March of 2020 will forever be etched in my brain. It was the month the Coronavirus completely changed our lives. It sent the Board of Trade and the Dow Jones plummeting. It trigged mass unemployment and a complete shutdown of our way of life. Fear took hold. People started pulling their money out of the markets.
To make sense of it all I went into my library and pulled off the shelf a book that someone gave me years ago called the Death of Money, written by a financial insider. It was very helpful in the sense that it gave me a better grip on the ways the global monetary system works. But at the end of the book, which is basically the “how to survive” chapter, the advise given was truly unsatisfying. Bottom line, his advice to prepare for uncertain times was simply this: invest in gold and undeveloped land, buy a monster box of silver and some hard assets that rely on the stability of the natural resources. That was his answer.

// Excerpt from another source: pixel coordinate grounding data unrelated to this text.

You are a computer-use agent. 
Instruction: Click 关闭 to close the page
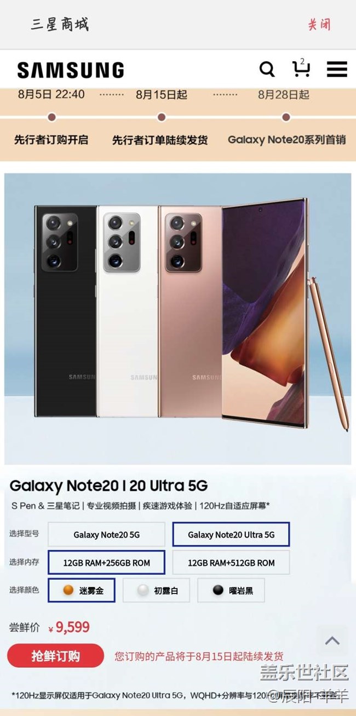click(319, 25)
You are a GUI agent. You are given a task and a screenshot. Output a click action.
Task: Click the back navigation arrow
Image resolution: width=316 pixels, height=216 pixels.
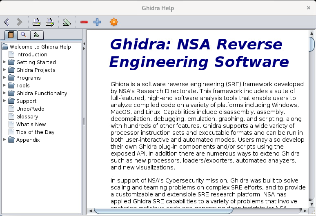pos(7,22)
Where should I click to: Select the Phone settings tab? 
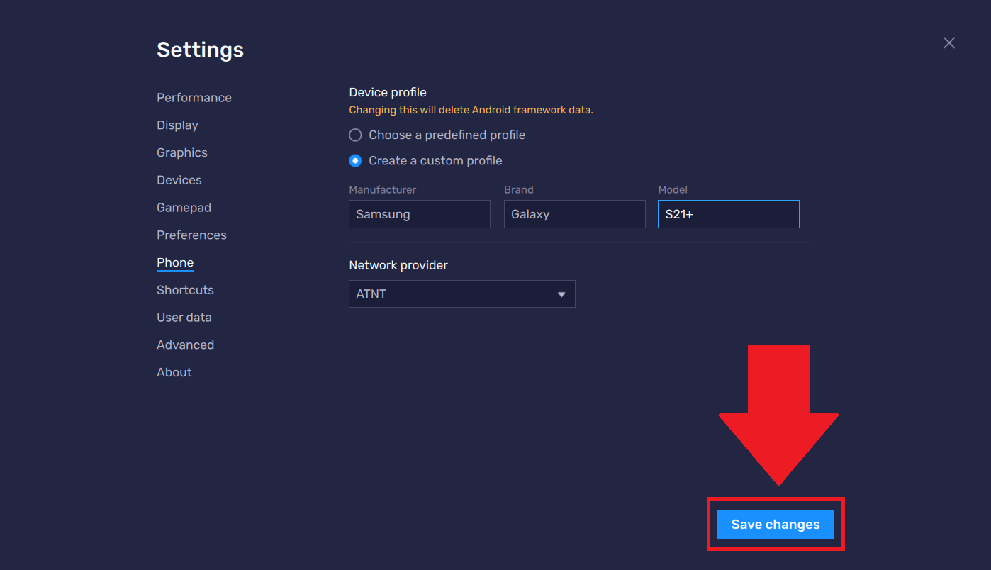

Now, this counsel is not completely irrelevant. Investing money and understanding debt to income ratios, and spreading out your risk capital is wise and prudent. But the thought occurred to me that if this is the big lesson gleaned from our economic troubles – or if the big lesson is that we need to put more faith in the right political people and their proposed strategies – then we are in big trouble as a nation and as a church. We are really no different than the people that survived the Great Depression and became enslaved to the fearful strategies of frugality.
Maybe in light of the uncertainty of life, we will shift our focus from storing up treasures on earth and instead focus on being rich toward God.
Duane Otto
No, this crisis is much bigger than the solutions being offered. I am convinced that this moment provides an unforgettable lesson in clarifying what is really important in terms of material possessions. What really matters in this life and what could we live without during our short time on earth? And so it is my prayer that the current economic crisis would be a life-changing and unforgettable lesson in our values as Christians.
Join with me, if you would, in praying that God will use this time to pry loose from our hearts the things that so easily tempt us. Maybe then we will begin to identify with the vast majority of people around the world for whom life is a perpetual recession. Maybe we will grow in our understanding of what it means truly to seek first God’s kingdom and his righteousness. Maybe we will be more faithful to lay up treasures in heaven, where recessions never affect our investments. Maybe in light of the uncertainty of life, we will shift our focus from storing up treasures on earth and instead focus on being rich toward God.
Wealth and the freedom to spend have benefits. It can buy medicines, a bigger house, and a life of leisure, gadgets, services, vacations, clothes, and makeup. But at the end of the day, money can’t buy health, a home, wisdom, inner beauty, a life of purpose and meaning, godly children, serenity, neighborly love, and inner peace that comes with a soul resting in the care and counsel of God. As George Lorimer once put it: “It is good to have money and the things that money can buy, but it’s good too, to check up once in a while and make sure you haven’t lost the things money can’t buy.”